Faster EpisodeStatisticsRecorder, converted from gym PR #31

DavidSlayback · 2022-09-29T19:11:34Z

Description

(Re-PR for gymnasium, this was reviewed and approved on the old gym repo PR #3101)

This addresses two issues I've run into with RecordEpisodeStatistics

Silent list conversion in vectorized environments. Currently, RecordEpisodeStatistics converts terminated and truncated into lists, but obs and reward may still be arrays, and the new vectorized info interface uses arrays. I particularly run into this in my code if I do something like dones.any(). This PR leaves the underlying details of terminated/truncated alone by using NumPy array functionality.
Speed. Instead of looping through a potentially large batch of environments, this PR uses NumPy functions with their underlying vectorization to achieve the same task.

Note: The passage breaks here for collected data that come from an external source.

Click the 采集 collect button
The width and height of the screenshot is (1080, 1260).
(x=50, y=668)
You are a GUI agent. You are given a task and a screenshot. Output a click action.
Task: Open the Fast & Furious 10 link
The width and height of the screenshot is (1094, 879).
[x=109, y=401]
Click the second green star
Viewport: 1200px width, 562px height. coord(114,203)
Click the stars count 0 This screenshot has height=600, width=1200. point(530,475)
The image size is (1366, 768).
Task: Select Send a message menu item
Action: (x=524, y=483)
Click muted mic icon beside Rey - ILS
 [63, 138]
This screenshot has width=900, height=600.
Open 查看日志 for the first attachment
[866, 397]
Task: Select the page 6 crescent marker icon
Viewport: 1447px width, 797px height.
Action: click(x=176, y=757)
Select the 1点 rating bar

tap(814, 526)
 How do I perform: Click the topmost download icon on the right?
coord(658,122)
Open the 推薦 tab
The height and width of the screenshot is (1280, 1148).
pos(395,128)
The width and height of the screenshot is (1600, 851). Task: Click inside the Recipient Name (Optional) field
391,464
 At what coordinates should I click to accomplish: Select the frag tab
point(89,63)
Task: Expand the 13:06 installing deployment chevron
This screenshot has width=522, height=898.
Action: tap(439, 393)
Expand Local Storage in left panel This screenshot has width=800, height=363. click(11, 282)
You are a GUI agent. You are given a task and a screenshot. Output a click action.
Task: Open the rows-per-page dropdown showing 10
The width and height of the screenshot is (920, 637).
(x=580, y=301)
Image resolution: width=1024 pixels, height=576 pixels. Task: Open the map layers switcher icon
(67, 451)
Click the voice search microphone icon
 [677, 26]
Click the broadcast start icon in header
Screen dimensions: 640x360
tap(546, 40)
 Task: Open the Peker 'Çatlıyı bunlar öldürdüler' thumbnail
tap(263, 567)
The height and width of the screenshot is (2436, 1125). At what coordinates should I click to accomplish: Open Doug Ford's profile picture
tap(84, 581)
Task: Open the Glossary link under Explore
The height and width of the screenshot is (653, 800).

I considered building this with Jumpy, but I'm not sure on its status in the project, and it would also eat the cost of creating new arrays wherever I'm doing in-place modifications.

I tested to make sure that this replicates the exact functionality of the original wrapper. To prove my speedup, I need to come up with some decent micro benchmarks; a couple attempts on Colab were fairly noisy.

Type of change

Existing feature enhancement (non-breaking change which adds functionality)

Checklist:

I have run the pre-commit checks with pre-commit run --all-files (see CONTRIBUTING.md instructions to set it up)
[N/A] I have commented my code, particularly in hard-to-understand areas
[N/A] I have made corresponding changes to the documentation
My changes generate no new warnings
[N/A] I have added tests that prove my fix is effective or that my feature works
New and existing unit tests pass locally with my changes

pseudo-rnd-thoughts · 2022-09-30T08:23:27Z

Thanks for the PR and for moving it to Gymnasium.

DavidSlayback · 2022-09-30T09:19:10Z

Hmm...I'll take a look at the fail later today and fix it, it was a quick paste with a couple import changes.

DavidSlayback · 2022-09-30T13:45:57Z

Fixed, needed to store time as a vector (which seems a bit silly, it's the same time for all environments in a batch) and use float64 arrays for everything (to pass vector_list_info)

DavidSlayback · 2022-09-30T14:14:04Z

Weird, I never touched that file. Blacked it

gianlucadecola

Nice job! LGTM

gianlucadecola · 2022-09-30T22:28:55Z

gymnasium/wrappers/record_episode_statistics.py

+                    "t": np.full(
+                        (self.num_envs,), round(time.perf_counter() - self.t0, 6)
+                    ),


Extremely minor, I think this could be the same as

np.full(self.num_envs, round(time.perf_counter() - self.t0, 6))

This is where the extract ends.